Magnetic fields around evolved stars: further observations of H₂O maser polarization ^⋆

¹ Argelander-Institut für Astronomie, Universität Bonn, Auf dem Hügel 71, 53121 Bonn, Germany
e-mail: ferreira@astro.uni-bonn.de
² Department of Earth and Space Sciences, Chalmers University of Technology, Onsala Space Observatory, 43992 Onsala, Sweden
³ Department of Astronomy, University of Illinois at Urbana-Champaign, 1002 West Green Street, Urbana, IL 61801, USA
⁴ National Center for Supercomputing Applications, University of Illinois at Urbana-Champaign, 605 East Springfield Avenue, Champaign, IL 61820, USA
⁵ Center for Astrophysics and Space Astronomy, Department of Astrophysical and Planetary Sciences, University of Colorado, 389 UCB, Boulder, CO 80309-0389, USA

Received: 1 February 2013
Accepted: 20 April 2013

Abstract

Context. A low- or intermediate-mass star is believed to maintain a spherical shape throughout the evolution from the main sequence to the asymptotic giant branch (AGB) phase. However, many post-AGB objects and planetary nebulae exhibit non-spherical symmetry. Several candidates have been suggested as factors that can play a role in this change of morphology, but the problem is still not well understood. Magnetic fields are one of these possible agents.

Aims.
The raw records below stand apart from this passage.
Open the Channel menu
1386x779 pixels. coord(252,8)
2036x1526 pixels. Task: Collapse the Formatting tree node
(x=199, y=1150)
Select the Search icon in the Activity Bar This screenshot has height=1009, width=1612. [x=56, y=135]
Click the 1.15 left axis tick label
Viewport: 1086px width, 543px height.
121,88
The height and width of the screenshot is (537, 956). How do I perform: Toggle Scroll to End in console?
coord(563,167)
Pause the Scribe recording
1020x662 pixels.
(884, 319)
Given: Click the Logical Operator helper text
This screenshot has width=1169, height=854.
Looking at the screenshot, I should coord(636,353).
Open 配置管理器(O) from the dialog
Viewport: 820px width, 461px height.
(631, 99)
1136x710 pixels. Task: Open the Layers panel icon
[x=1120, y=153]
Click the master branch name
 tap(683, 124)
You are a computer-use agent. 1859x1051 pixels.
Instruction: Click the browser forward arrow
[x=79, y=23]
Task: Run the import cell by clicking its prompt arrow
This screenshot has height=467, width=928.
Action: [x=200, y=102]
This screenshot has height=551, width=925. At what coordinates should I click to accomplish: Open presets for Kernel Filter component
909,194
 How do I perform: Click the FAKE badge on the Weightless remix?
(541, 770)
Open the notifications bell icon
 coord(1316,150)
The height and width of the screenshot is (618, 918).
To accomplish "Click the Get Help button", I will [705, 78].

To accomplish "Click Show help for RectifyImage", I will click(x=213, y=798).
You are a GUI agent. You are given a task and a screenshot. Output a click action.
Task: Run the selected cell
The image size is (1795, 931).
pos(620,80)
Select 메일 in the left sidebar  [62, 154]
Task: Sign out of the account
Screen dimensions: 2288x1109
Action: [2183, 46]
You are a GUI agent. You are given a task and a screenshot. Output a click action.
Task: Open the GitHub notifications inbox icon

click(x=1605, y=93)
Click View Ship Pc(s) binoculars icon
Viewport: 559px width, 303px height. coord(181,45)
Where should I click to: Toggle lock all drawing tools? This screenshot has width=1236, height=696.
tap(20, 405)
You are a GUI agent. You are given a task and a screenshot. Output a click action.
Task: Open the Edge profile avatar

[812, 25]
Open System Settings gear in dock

We aim to detect the magnetic field and infer its properties around four AGB stars using H₂O maser observations. The sample we observed consists of the following sources: the semi-regular variable RT Vir, and the Mira variables AP Lyn, IK Tau, and IRC+60370.

Methods. We observed the 6_1,6 −5_2,3 H₂O maser rotational transition in full-polarization mode to determine its linear and circular polarization. Based on the Zeeman effect, one can infer the properties of the magnetic field from the maser polarization analysis.

Results. We detected a total of 238 maser features in three of the four observed sources. No masers were found toward AP Lyn. The observed masers are all located between 2.4 and 53.0 AU from the stars. Linear and circular polarization was found in 18 and 11 maser features, respectively.

Conclusions. We more than doubled the number of AGB stars in which a magnetic field has been detected from H₂O maser polarization. Our results confirm the presence of fields around IK Tau, RT Vir, and IRC+60370. The strength of the field along the line of sight is found to be between 47 and 331 mG in the H₂O maser region. Extrapolating this result to the surface of the stars, assuming a toroidal field (∝ r^-1), we find magnetic fields of 0.3−6.9 G on the stellar surfaces. If, instead of a toroidal field, we assume a poloidal field (∝ r^-2), then the extrapolated magnetic field strength on the stellar surfaces are in the range between 2.2 and ~115 G. Finally, if a dipole field (∝ r^-3) is assumed, the field strength on the surface of the star is found to be between 15.8 and ~1945 G. The magnetic energy of our sources is higher than the thermal and kinetic energy in the H₂O maser region of this class of objects. This leads us to conclude that, indeed, magnetic fields probably play an important role in shaping the outflows of evolved stars.